The Charles Telfair Institute in Mauritius, formerly known as DCDM Business School, was renamed after Charles Telfair.

==Botanical interests==
A number of naturalists were actively collecting in Mauritius in the early 19th century. In 1826 Telfair persuaded two local collectors, Julien Desjardins and Louis Bouton, to donate their collections to form the nucleus of a proposed colonial museum. As this offer met with no response from the Governor, Telfair, together with Bouton, Desjardins, Wenceslas Bojer, François Liénard and other local naturalists convened an 1829 meeting at which the Société d’Histoire Naturelle de l’Ile Maurice was founded. Desjardins, who had already set up his own museum at Argy in the Flacq district, left for Paris in 1839, intending to write a natural history of Mauritius, but unexpectedly died there in 1840. His widow donated his entire collection to the Society. Bouton, inspired by the gesture, added his collection of plants, and Adrien d'Épinay his library. The nascent museum opened to the public in 1842 as the Muséum Desjardins, in Port Louis, with Bojer acting as the first curator. The Mauritius government provided the accommodation, and half the curator's and taxidermist's salaries.

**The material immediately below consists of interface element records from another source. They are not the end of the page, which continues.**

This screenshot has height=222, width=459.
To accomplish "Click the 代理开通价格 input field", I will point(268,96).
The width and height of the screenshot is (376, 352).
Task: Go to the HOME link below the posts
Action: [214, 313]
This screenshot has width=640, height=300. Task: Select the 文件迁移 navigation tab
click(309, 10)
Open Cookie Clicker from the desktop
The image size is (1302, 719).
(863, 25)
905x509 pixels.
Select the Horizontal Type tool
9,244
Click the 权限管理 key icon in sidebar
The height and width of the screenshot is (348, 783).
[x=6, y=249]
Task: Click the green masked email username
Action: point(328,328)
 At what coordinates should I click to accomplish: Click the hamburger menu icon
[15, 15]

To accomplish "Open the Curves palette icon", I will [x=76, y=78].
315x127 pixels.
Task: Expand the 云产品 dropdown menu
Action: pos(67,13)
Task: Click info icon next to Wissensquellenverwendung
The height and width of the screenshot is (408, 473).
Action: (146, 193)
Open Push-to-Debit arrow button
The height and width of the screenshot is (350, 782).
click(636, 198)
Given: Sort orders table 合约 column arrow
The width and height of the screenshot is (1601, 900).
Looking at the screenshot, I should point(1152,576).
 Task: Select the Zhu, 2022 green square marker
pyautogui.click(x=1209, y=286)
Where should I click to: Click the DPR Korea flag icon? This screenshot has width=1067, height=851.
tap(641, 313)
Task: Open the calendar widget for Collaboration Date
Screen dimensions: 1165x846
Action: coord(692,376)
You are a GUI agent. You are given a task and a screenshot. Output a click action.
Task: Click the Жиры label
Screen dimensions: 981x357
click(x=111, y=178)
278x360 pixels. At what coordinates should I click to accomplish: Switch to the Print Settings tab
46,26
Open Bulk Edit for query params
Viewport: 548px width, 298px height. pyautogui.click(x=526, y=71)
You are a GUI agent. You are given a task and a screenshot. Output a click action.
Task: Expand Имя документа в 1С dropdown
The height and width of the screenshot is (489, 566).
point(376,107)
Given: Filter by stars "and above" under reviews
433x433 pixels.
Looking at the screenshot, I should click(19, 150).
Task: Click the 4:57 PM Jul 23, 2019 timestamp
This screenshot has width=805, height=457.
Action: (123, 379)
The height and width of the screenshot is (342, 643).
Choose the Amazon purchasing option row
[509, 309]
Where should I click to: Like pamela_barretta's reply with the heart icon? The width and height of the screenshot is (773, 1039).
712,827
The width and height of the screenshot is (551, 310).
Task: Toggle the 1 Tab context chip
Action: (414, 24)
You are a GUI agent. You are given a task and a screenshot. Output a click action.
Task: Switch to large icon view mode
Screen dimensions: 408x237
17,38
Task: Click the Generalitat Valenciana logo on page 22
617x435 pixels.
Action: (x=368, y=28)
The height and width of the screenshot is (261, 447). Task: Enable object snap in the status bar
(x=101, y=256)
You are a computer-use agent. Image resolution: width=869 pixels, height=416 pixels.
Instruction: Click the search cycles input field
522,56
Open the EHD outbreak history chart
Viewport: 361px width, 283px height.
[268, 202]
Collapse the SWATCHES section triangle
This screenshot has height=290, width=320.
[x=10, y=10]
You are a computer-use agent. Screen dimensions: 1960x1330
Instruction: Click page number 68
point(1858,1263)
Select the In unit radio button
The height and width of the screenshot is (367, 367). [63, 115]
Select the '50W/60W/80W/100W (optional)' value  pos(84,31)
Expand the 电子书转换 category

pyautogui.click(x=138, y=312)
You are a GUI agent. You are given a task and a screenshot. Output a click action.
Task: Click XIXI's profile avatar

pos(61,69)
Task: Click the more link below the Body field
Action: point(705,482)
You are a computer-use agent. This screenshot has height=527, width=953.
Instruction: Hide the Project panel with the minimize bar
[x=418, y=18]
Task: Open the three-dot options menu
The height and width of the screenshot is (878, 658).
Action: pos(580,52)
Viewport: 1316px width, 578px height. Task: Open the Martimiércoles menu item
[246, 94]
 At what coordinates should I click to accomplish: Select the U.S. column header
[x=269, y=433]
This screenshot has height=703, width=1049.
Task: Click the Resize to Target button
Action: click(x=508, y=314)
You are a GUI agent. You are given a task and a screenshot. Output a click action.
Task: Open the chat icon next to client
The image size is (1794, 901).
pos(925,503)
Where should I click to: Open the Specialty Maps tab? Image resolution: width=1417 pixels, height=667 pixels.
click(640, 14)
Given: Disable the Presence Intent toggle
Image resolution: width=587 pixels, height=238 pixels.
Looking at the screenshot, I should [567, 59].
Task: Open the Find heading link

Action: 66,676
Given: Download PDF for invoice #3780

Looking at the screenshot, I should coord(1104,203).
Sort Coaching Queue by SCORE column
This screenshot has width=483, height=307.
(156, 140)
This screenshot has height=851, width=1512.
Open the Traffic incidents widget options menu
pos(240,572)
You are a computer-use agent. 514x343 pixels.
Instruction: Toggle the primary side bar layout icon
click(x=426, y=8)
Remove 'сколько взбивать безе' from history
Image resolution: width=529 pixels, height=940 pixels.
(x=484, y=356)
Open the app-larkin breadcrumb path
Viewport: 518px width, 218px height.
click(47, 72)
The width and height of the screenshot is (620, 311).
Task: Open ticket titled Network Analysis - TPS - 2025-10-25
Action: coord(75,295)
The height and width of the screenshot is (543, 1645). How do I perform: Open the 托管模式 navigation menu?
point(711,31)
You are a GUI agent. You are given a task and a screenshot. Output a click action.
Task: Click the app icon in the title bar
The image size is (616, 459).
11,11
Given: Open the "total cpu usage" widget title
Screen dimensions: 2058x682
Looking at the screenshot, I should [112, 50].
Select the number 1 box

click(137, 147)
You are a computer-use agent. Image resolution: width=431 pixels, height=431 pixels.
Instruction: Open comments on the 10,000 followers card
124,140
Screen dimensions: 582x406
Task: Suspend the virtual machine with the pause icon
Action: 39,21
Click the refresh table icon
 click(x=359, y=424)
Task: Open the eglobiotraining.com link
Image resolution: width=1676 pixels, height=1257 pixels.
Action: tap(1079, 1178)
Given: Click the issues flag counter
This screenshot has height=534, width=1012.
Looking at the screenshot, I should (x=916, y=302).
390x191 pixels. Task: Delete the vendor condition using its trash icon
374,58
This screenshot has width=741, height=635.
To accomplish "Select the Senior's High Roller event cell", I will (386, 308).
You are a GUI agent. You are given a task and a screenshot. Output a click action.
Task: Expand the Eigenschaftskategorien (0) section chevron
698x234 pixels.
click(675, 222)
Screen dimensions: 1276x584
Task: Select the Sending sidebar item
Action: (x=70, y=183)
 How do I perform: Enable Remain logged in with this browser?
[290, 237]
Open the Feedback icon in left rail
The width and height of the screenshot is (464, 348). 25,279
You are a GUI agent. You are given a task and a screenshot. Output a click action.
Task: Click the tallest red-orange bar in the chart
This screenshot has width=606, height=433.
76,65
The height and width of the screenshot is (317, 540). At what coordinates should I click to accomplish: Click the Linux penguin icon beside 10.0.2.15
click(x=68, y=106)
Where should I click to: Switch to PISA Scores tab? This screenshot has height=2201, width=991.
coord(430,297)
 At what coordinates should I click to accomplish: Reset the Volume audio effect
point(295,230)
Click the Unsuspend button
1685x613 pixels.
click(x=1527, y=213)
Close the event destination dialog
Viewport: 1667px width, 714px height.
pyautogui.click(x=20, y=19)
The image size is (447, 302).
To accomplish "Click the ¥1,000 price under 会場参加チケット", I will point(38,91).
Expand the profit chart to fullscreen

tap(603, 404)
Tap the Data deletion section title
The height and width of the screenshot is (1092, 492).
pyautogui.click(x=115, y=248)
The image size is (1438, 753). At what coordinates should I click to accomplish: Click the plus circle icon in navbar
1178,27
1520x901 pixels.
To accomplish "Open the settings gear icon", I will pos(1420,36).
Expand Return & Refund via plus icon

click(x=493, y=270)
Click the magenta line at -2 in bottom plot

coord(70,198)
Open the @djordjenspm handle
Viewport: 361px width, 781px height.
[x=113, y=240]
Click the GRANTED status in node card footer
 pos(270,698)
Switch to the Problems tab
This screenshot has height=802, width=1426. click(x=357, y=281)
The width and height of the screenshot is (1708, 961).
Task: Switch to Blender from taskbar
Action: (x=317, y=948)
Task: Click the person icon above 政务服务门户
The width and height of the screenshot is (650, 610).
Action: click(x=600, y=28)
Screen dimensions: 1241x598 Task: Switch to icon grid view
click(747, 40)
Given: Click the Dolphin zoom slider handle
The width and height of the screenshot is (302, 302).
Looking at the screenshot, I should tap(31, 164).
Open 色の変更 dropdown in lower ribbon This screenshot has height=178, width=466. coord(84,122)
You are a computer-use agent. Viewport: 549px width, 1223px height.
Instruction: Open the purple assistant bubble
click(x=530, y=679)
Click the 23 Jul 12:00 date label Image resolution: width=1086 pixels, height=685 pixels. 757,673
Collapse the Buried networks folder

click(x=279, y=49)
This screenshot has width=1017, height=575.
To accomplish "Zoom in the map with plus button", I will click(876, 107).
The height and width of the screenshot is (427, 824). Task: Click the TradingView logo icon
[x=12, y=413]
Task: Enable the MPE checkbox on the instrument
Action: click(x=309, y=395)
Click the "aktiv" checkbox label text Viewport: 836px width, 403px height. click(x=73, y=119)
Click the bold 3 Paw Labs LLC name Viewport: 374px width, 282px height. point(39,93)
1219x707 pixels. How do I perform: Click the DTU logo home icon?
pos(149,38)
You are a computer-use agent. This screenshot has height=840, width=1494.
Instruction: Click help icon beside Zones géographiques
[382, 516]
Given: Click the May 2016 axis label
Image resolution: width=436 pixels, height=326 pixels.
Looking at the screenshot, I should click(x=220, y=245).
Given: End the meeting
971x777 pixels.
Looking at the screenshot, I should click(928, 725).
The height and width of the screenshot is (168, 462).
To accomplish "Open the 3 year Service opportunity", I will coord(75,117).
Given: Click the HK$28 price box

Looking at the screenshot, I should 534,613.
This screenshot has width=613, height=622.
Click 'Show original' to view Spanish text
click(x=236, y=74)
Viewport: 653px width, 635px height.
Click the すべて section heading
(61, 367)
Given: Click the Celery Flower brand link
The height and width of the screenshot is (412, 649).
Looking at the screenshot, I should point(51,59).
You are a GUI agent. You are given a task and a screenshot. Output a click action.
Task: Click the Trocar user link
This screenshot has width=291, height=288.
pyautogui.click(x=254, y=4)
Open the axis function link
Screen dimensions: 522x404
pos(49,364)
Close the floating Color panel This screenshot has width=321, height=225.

Telfair is credited with having introduced bananas to Mauritius from China in 1826. Three years later he sent the plants to England where a Mr Barclay of Burryhill showed them to Lord Cavendish, the 6th Duke of Devonshire, whence came the Cavendish banana. Joseph Paxton, his head gardener, cultivated the plants successfully in greenhouses.

He is commemorated by the plant genus Telfairia, the lizard species Leiolopisma telfairii (Telfair's skink), and the mammal species Echinops telfairi (lesser hedgehog tenrec).

In 1819 Telfair was made a member of the Légion d'honneur in recognition of his services.

From 1825 to 1848, John Newman was head of the Royal Botanic Garden at Pamplemousses. He regularly corresponded and exchanged specimens with notable figures in the botanical world, including William Jackson Hooker. The gardens displayed plants from Madagascar, Australia, the East Indies, China and South Africa. Some of these plants were illustrated in a report from Newman to the Colonial Office in 1829, including Bignonia telfairia from Madagascar. Newman named it after Annabella Telfair (d. 23 May 1832 Port Louis), a botanical artist, plant collector and wife of Charles Telfair, whom she had married in 1818. Some of her illustrations appeared in Curtis's Botanical Magazine between 1826 and 1830, while her letters to Hooker are preserved at Kew. Telfair's collections were donated to the Zoological Society of London, but were dispersed and effectively lost when sold in 1855.

==Publications==
- From Belfast to Mauritius: Charles Telfair (1778–1833): Naturalist and Product of the Irish Enlightenment in Eighteenth-Century Ireland
- Michel, L. 1935. Conference sur Charles Telfair. Trans. Royal Society of Arts & Sciences of Mauritius C3 :19-48.